(画像 湯浅 剛氏よりシェア)
JIA日本建築家協会関東甲信越支部住宅部会では「住まい・暮らし・環境ワーキンググループ」なるものを立ち上げた。
迫り来る省エネ基準法制化を前に住宅省エネを建築家目線で把握しようという集まりだ。
正直言って住宅作家の間での関心事はまず空間の面白さであろう。
ところが周囲の環境はそのような曖昧な官能評価など目もくれず、ただ投網をかける如くの基準ありきで動き出している。
大量生産を前提とする住宅メーカーとは異なり、文字とおり一棟入魂、JIAの会員は頑張っていると思う。

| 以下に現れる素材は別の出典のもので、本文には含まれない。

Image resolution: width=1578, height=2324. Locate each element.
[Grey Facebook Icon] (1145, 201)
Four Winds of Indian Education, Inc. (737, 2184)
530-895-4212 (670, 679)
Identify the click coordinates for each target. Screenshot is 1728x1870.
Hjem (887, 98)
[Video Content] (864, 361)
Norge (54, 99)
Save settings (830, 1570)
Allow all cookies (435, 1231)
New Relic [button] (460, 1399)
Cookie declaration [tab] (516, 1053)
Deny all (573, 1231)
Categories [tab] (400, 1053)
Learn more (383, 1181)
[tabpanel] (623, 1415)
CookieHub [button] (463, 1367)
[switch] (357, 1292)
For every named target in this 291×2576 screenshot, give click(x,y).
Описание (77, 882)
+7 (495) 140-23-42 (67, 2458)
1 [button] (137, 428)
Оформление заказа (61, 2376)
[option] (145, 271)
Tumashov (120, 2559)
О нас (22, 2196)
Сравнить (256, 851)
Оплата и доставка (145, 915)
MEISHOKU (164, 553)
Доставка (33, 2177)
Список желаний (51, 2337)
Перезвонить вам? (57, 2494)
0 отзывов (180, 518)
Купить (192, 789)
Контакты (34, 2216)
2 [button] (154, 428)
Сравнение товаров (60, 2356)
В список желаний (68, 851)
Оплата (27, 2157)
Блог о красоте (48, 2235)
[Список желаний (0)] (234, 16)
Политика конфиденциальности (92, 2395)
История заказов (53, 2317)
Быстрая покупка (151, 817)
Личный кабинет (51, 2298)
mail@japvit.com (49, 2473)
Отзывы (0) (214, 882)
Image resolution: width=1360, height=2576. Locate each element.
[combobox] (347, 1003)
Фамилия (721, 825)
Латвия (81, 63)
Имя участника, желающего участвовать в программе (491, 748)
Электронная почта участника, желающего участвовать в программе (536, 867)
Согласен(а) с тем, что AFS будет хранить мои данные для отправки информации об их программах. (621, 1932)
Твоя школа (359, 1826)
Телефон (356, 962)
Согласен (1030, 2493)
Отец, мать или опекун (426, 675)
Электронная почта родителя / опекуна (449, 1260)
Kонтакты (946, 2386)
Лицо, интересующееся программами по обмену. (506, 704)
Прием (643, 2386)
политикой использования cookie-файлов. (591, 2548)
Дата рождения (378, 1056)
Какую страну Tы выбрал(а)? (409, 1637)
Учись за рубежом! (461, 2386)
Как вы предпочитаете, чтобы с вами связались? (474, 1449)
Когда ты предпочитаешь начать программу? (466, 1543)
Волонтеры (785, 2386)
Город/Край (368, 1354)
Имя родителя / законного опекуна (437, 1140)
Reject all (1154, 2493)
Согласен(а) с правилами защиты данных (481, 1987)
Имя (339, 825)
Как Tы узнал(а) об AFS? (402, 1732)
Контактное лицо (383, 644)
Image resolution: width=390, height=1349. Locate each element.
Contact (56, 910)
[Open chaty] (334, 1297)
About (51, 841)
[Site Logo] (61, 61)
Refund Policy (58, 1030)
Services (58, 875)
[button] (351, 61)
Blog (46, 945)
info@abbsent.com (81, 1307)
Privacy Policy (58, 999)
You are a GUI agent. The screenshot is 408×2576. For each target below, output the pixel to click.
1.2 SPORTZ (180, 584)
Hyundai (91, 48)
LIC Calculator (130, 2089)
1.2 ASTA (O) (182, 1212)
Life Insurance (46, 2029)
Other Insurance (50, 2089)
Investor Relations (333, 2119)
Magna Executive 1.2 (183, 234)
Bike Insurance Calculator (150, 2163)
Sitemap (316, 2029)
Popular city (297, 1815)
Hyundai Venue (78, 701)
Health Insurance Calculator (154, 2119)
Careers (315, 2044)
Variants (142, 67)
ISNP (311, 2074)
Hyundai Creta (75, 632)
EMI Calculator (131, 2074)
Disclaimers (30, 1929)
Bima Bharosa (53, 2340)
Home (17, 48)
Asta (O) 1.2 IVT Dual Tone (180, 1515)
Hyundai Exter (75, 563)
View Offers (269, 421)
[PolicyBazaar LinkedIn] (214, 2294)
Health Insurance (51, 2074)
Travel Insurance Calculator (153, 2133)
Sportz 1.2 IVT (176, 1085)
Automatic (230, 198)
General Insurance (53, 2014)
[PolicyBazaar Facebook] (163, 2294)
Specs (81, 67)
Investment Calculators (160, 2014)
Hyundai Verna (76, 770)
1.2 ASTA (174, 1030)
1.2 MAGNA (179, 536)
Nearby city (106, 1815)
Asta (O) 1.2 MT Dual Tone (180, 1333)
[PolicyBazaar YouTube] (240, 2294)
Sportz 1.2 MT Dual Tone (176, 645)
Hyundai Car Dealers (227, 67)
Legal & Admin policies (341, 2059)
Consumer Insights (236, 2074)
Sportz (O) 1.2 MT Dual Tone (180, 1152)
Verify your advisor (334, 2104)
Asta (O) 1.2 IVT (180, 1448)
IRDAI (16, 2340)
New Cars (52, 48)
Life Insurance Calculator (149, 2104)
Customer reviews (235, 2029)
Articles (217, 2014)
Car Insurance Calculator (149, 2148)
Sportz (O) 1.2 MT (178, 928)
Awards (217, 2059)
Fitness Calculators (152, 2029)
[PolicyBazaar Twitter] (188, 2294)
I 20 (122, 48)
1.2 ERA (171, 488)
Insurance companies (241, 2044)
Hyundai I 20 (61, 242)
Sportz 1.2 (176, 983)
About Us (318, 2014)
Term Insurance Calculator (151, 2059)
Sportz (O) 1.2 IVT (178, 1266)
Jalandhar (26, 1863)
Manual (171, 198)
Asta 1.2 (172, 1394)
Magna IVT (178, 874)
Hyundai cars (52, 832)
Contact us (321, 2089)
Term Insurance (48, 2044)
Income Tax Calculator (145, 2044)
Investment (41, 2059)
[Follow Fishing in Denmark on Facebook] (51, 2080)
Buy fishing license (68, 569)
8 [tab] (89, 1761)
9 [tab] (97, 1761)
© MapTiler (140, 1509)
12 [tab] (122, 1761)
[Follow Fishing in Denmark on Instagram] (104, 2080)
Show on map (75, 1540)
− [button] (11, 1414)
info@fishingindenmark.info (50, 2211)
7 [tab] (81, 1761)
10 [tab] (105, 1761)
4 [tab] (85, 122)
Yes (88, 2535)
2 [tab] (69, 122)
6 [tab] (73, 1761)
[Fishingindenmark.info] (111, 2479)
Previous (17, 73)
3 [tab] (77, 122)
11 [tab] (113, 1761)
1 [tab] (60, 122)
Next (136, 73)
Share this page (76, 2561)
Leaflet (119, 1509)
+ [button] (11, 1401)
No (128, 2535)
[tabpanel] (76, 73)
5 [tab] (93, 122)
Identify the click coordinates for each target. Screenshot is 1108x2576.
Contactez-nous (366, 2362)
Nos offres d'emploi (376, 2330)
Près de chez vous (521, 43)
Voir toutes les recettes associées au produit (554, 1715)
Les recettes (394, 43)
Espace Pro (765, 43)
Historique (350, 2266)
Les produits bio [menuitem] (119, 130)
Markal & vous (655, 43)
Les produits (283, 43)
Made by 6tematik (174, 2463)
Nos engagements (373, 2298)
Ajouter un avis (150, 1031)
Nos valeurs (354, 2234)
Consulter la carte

昨日のWG会議ではJIA環境行動ラボの寺尾信子さんをお招きし、住宅省エネ新基準や環境データーシートの読み方など専門的見地からお話を伺った。
住宅省エネを以前から積極的に研究され自らの事務所を断熱改修されたデータまで公開していただき詳しい説明をいただけたことは大きな刺激となった。
建築家目線で住宅省エネをみると住宅省エネ新基準はなんとも荒っぽい仕組みのようだ。
すべての法律がそうだが管理する行政側の能力で基準を単純化するきらいがありる。
本当はもっといろいろな選択肢があるのに設計の画一化がますます進み、つまらない環境になることへの危惧がある。
建築基準法は国民の生活、生命を守る部分と、私権を制限する部分がある。
もちろん省エネ基準は私権の制限である。
制限することに実は異議はない。
地球温暖化の原因とされるCO2削減政策が足踏みしている以上、われわれもCO2排出、燃料の浪費は慎まなくてはならない。
今回の基準で大きな特徴は経産省の意向が強く反映されていることだ。
新基準では最新設備機器への誘導があきらかに見受けられる。
エアコンを使わない生活などあり得ないとの決め付け。24時間換気を必要とするような不自然な室内。
いつも疑問に感じている点をあっさり基準化。
2020年を過ぎると断熱材が薄い家は違反建築として摘発されるのかもしれない。
選択肢が狭まることは住宅の創作範囲が狭まることだ。
新基準は性能規定が中心となるから、一度新基準を建築研究所のHPにアクセスして計算してみると良い。
建築研究所の該当ページ
こんなことまでするのという世界が待っている。
住宅の企画から設計、監理まで一貫して活動しているわれわれJIA会員の発言がもっとあって良い。
曖昧な官能評価などにうつつを抜かしていないで環境性能を直視し、
新基準などやすやすとクリアーできるスキルを手にすることが今設計者に求められているといったら言い過ぎだろうか。
それには住宅部会の会員は相互に手を携えて研鑽していかねばならないだろう。